----- Entries shown
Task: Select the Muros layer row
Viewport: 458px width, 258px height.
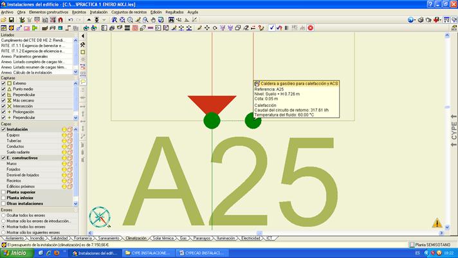Action: click(13, 163)
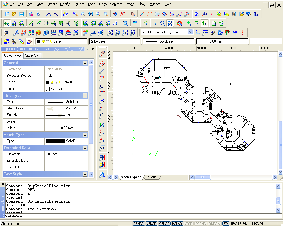Click the Undo arrow icon
The width and height of the screenshot is (283, 226).
[49, 14]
----------
§ **Exercise**: From the first line to the last, write out the data above exactly. Omit the pictures.

§ **Response area**:
Task: Select the Muros layer row
Viewport: 458px width, 258px height.
Action: click(13, 163)
Click the Undo arrow icon
The width and height of the screenshot is (283, 226).
[49, 14]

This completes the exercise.